Arauz has indicated former president Rafael Correa (additionally a Large Ten grad, having earned a PhD on the College of Illinois) might be considered one of this principal advisors. It was beneath Correa’s watch that Ecuador decriminalized hashish and different managed substances (topic to the scheduled described above). Nevertheless, he was lukewarm on the difficulty of legalization, declaring in 2014 that his authorities had “a thousand priorities” that have been extra urgent. On the identical time, he warned “the present technique in opposition to medicine and drug trafficking has been an entire failure, so we should not exclude any risk, together with legalizing some medicine.”

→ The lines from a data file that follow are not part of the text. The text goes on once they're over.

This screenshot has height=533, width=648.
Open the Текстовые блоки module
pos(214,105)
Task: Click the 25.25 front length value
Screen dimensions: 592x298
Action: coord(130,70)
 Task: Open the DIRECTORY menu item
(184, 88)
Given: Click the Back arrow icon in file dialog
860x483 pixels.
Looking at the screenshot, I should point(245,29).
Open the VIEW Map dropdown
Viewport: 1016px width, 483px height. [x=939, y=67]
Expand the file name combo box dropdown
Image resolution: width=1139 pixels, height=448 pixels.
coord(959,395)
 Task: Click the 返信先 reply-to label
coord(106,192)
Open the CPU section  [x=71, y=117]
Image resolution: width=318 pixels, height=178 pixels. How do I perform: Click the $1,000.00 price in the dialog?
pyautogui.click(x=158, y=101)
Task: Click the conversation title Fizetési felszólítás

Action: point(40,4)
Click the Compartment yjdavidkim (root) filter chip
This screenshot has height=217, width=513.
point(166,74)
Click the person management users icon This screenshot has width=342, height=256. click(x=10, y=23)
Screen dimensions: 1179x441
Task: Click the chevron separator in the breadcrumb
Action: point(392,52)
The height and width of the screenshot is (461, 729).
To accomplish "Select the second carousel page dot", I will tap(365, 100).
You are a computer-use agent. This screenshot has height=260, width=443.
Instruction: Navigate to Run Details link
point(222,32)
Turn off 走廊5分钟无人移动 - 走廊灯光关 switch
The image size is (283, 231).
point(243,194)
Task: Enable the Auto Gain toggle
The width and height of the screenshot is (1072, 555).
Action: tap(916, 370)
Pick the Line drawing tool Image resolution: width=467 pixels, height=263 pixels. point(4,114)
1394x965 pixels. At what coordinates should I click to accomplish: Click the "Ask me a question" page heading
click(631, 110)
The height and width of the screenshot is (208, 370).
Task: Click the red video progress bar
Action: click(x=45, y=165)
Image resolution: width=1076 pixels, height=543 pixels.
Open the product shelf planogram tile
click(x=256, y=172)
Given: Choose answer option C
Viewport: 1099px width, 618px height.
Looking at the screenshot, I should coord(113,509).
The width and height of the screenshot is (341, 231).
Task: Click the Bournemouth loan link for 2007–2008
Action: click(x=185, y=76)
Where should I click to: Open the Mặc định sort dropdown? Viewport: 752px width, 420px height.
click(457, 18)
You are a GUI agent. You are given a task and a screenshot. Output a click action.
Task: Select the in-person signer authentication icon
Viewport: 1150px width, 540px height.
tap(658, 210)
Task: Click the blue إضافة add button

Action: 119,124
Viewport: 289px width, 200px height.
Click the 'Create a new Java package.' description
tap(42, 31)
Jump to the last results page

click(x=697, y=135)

Along with his rejection of the law-and-order method, the worldly Correa (who presently lives in his spouse’s native Belgium) should certainly concentrate on the ocean change that has taken place on the subject of hashish within the years since he left workplace. As for Arauz, it’s arduous to think about a 36-year-old who studied in Ann Arbor (dwelling of the Hash Bash) and Mexico Metropolis (arguably essentially the most liberal metropolis in Latin America) would have deep-seated hostility to hashish. It appears clear that hashish legalization wouldn’t be a precedence for an Arauz presidency, but when a debate does open up, his response and that of his trusted advisor is likely to be favorable.

For his half, Arauz’ major rival, Guillermo Lasso, tweeted final yr that “Cultivation and distribution have to be allowed for MEDICINAL USES.” Whereas his unequivocal help for medical hashish is encouraging, his all-caps emphasis additionally suggests he doesn’t help extending legalization initiatives to leisure hashish.

Underneath Ecuador’s electoral system, a second spherical of voting might be required if no candidate wins an outright majority within the first spherical (or 40% of the vote with a lead of greater than 10 factors over the closest rival). Most polls recommend Arauz might want to face Lasso in a runoff, however Yaku Pérez, a member of the indigenous Cañari group, stays aggressive for the second spot. Pérez has positioned environmental issues on the coronary heart of the platform, opposing extractive actions, which suggests he is likely to be amenable to additional growth of an ecofriendly hashish trade. So far as we will inform, although, Pérez has made no public statements concerning hashish.

In all, the way forward for Ecuador’s hemp trade seems secure, whatever the electoral outcomes. Furthermore, with some luck, the nation may see additional legalization. We might be keeping track of what occurs on February 7 and past.

Keep tuned for previews of elections in:

  • Chile
  • Peru
  • Mexico
  • Argentina
  • Honduras
  • Nicaragua*

* Technically talking, Nicaragua might be having an election in November, however as issues stand, the ruling occasion might be free to disqualify opposition candidates.